Would demand for parking downtown be lower if the people had not moved out of the city? As I understand it, not many of those people ever lived downtown. It's the neighborhoods that have taken a huge hit in their head counts. And not a lot of those neighborhoods are within walking distance of the Golden Triangle. At least not the kind of "walking distance" people will accept these days. Would people really be walking from Bloomfield to the Point? I doubt it. Squirrel Hill? Edgewood? The North Side? Some of them would, But thousands of them? Enough to make a difference? I suppose some of those people might also take a bus. But people tend not to take buses. Even when they live on a bus line. Because they like to drive. So I wonder.

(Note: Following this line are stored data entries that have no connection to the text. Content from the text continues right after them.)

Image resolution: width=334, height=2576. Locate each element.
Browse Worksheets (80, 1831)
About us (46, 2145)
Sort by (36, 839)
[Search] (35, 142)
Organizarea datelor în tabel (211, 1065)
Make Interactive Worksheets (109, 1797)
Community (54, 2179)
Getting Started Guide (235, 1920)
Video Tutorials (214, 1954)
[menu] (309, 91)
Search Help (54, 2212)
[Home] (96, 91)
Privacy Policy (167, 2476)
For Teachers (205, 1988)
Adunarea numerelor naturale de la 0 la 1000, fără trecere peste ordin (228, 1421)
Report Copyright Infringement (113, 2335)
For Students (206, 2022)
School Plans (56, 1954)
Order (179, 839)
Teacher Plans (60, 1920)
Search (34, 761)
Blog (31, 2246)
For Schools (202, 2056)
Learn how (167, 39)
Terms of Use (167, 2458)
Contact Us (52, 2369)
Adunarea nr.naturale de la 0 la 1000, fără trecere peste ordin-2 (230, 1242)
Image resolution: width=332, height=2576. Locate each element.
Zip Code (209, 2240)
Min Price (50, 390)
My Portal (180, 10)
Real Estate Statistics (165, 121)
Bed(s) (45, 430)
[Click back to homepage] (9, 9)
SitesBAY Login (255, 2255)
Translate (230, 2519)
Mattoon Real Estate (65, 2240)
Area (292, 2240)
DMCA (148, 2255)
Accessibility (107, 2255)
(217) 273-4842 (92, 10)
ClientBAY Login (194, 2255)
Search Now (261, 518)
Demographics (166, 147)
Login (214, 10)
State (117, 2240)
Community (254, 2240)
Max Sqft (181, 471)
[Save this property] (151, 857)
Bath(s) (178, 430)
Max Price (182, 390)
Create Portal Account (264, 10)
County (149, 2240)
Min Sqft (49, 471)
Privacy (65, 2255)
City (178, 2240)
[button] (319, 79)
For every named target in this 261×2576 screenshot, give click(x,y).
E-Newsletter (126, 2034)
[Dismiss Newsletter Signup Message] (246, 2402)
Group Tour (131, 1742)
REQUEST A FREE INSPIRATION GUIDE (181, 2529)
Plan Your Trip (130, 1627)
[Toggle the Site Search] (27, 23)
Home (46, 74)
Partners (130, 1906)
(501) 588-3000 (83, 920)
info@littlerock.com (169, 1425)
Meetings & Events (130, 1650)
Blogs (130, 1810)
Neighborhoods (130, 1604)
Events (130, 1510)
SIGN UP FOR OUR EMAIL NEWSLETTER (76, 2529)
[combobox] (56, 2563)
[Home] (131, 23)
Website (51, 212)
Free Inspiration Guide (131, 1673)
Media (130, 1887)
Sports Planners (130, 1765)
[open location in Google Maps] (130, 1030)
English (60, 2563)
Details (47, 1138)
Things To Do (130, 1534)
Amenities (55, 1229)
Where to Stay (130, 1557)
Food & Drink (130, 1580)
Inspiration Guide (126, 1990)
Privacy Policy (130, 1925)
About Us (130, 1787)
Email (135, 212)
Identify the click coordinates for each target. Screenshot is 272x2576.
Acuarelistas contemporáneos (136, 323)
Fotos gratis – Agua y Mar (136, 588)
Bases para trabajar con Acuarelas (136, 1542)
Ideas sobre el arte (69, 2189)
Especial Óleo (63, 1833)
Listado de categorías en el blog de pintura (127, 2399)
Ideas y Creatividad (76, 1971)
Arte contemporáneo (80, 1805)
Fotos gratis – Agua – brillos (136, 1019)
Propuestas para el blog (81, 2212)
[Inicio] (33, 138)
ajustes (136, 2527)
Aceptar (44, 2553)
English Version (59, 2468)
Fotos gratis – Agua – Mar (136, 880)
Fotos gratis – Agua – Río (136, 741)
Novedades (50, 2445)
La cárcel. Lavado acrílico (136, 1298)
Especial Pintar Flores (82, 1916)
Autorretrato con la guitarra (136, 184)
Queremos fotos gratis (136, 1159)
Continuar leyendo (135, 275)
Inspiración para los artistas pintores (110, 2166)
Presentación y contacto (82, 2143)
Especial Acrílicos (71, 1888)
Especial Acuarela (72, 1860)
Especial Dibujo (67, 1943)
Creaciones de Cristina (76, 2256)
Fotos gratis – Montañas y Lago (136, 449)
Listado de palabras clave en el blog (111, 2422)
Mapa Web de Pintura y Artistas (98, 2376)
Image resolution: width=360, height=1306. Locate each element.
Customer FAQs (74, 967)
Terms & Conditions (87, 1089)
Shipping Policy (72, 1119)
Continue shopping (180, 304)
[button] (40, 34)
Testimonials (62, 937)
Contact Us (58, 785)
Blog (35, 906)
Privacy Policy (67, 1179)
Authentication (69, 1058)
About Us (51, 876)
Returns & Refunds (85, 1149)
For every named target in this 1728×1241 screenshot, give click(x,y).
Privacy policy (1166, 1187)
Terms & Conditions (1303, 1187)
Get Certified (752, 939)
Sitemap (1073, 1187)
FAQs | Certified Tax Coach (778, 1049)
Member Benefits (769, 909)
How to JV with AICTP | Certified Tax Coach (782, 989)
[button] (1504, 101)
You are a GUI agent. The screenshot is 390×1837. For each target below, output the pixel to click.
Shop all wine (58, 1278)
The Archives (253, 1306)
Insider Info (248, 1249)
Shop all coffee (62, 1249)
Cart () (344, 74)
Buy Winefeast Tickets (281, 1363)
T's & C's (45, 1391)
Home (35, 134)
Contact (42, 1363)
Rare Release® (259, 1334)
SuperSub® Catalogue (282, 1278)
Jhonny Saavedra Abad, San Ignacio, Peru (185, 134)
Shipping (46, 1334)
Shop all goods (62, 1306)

Last, is Pittsburgh's downtown "freakishly small"? Perhaps in the bureaucratic definition of "downtown." But my wife and I agree that as the "feel" of the place goes, downtown Pittsburgh seems gargantuan compared to downtown Baltimore. By downtown, I mean the place where the big buildings are. And in Baltimore, you can walk across that section in about three minutes. I worked down there for a while and I could never get over how tiny it was.